Business Services Industry
Place Your BETS - CEOs increase information technology spending
Chief Executive, The, August, 2001 by Adam Feuerstein
CEOs play an increased role in technology decisions; they're tightening the strings, but not yet abandoning investments.
If you want a glimpse into the way companies are changing priorities for information technology spending these days, H.J. Heinz Co. is a good place to start.
Just over a year ago, the $9 billion maker of Heinz ketchup, Ore-Ida French fries, and 9-Lives cat food was one of those Old Economy companies taking the plunge into the New Economy waters. In short order, the company set about to put the dot-com in its business operations. E-business software was purchased and installed in its far-flung global offices, the company began buying products and services, such as broadcast time for its ketchup commercials, over the Internet. Heinz was also one of dozens of consumer packaged-goods companies to place big bets on a B2B online marketplace that promised to do no less than revolutionize the industry. The marketplace's name: Transora. It doesn't get much more New Economy than that.
But today, if you ask Gail Witenski, Heinz's general manager of IT, what gets her excited, she won't talk about e-anything. Instead, she's concentrating on making sure that all 60 affiliates and subsidiary companies in the Heinz family are reading from the same IT play-book. That involves less sexy tech talk like IT integration, implementation of enterprise resource planning software, and standardization, or the process of tying together disparate computer systems so they can communicate with each other.

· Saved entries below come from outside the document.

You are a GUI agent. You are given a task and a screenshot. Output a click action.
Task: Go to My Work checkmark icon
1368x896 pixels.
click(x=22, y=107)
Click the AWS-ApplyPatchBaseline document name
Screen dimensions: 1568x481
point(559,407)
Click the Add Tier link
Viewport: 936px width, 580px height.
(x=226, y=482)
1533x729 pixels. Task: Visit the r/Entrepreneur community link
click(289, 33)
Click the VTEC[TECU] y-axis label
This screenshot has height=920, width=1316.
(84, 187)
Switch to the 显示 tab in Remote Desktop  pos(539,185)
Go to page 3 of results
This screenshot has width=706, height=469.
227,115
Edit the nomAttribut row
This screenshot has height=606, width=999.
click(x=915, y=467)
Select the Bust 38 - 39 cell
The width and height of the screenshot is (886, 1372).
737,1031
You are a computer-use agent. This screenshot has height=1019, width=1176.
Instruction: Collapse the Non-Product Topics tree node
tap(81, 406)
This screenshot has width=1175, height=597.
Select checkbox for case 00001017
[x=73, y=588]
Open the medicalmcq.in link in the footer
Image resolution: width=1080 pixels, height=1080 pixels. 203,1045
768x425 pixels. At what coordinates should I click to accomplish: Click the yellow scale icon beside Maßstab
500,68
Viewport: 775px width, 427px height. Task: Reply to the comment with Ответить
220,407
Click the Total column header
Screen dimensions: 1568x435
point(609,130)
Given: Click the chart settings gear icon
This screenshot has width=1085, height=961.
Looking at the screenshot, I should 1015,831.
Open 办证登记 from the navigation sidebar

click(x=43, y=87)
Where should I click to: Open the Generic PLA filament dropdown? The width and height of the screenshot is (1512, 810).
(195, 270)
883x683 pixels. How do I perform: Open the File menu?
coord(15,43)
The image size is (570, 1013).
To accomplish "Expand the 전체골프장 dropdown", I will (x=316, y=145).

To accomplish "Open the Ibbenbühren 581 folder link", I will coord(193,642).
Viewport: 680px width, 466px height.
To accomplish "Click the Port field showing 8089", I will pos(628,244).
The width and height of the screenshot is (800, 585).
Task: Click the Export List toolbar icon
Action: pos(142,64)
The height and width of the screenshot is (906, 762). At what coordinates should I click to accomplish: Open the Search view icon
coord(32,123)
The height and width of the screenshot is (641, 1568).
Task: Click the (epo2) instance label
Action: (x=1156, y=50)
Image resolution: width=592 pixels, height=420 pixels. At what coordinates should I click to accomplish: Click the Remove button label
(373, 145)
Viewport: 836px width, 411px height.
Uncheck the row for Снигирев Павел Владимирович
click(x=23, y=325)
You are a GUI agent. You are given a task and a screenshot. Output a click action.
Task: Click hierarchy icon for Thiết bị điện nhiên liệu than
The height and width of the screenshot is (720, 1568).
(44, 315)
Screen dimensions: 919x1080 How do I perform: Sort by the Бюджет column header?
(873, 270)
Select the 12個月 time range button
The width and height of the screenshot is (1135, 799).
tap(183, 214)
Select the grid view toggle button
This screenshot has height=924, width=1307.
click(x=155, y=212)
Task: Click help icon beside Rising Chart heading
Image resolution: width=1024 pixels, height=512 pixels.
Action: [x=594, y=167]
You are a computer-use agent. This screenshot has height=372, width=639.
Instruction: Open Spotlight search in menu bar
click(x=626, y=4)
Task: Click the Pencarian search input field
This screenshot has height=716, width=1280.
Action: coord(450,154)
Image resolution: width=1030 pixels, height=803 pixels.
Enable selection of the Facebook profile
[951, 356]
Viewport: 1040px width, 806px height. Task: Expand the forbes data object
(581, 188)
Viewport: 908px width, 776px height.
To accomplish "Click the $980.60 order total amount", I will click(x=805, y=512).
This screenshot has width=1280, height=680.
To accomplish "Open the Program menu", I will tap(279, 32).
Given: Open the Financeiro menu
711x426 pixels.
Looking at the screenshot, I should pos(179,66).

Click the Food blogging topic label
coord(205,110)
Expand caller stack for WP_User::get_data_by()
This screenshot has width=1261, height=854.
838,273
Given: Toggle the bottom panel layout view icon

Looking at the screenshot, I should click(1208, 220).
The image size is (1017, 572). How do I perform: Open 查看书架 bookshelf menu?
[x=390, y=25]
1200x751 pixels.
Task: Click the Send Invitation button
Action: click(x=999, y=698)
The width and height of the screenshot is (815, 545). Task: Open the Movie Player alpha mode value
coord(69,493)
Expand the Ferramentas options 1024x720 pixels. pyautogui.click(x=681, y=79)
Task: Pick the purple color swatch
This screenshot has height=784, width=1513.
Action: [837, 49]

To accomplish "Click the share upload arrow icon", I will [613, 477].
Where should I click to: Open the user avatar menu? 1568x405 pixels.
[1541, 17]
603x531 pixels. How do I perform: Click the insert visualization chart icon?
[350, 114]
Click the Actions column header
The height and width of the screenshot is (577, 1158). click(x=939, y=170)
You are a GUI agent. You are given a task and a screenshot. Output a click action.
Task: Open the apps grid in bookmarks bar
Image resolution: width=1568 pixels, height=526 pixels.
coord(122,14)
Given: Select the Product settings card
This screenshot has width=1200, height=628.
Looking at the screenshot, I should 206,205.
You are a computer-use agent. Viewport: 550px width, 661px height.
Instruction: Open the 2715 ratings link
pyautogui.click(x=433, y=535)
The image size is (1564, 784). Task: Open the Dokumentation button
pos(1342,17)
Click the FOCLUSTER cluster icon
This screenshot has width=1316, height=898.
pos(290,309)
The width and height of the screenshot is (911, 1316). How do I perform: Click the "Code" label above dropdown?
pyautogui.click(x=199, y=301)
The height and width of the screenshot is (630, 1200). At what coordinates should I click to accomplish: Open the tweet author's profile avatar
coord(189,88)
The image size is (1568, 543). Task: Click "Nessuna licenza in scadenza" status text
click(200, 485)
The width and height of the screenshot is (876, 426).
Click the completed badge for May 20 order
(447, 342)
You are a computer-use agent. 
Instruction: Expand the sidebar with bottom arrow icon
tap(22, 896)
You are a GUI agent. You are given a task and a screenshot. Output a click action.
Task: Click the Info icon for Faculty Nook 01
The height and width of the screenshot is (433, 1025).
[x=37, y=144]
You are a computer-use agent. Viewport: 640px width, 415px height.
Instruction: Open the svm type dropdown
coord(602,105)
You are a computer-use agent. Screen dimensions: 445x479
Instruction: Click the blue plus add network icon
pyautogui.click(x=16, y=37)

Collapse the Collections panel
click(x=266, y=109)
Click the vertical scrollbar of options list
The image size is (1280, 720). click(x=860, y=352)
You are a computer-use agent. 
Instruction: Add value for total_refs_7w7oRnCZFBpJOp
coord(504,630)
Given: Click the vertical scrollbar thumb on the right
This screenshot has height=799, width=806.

The plan, she says, is to allow Heinz executives in Pittsburgh to have timely, accurate, and consistent information about the business, whether that's in the United States, England, Japan, or Australia. And the goal is to have that information not in weeks or months, but in days, maybe hours or minutes. "Five years ago, we were a very decentralized company. Today, we're trying to take a more centralized approach," she says.
And what about e-commerce? Turning Heinz into Heinz.com? Those projects are still important, says Witenski, but many of them are on the back burner. "Every IT project we take on must have its own return on investment," she says. "We have limited resources, so our core focus right now is on building a global data warehouse and completing the standardization across our [computer] systems.
"There was a lot of hype about Transora," she adds. "We're trying to figure out what we're getting for the money we invested, so right now we're limiting our participation. In the beginning, there was a lot of euphoria that this marketplace would be the end-all, be-all, but that's clearly not happening."
If Heinz was seduced by the New Economy siren, it certainly wasn't alone. Scores of companies did the same over the past few years, and CEOs everywhere, fearful of being left in the dust behind bolder, more "visionary" competitors, eagerly signed off on investments in new, unproven technologies. With the market moving far too fast for lengthy investigations, companies ramped up IT spending overall without fully understanding what they were getting into. And who could blame them? The stock market was enthusiastically rewarding fledgling dot-coms with multibillion dollar valuations -- never mind that dot-com spending was not generally followed by sales, profits, or shareholder value.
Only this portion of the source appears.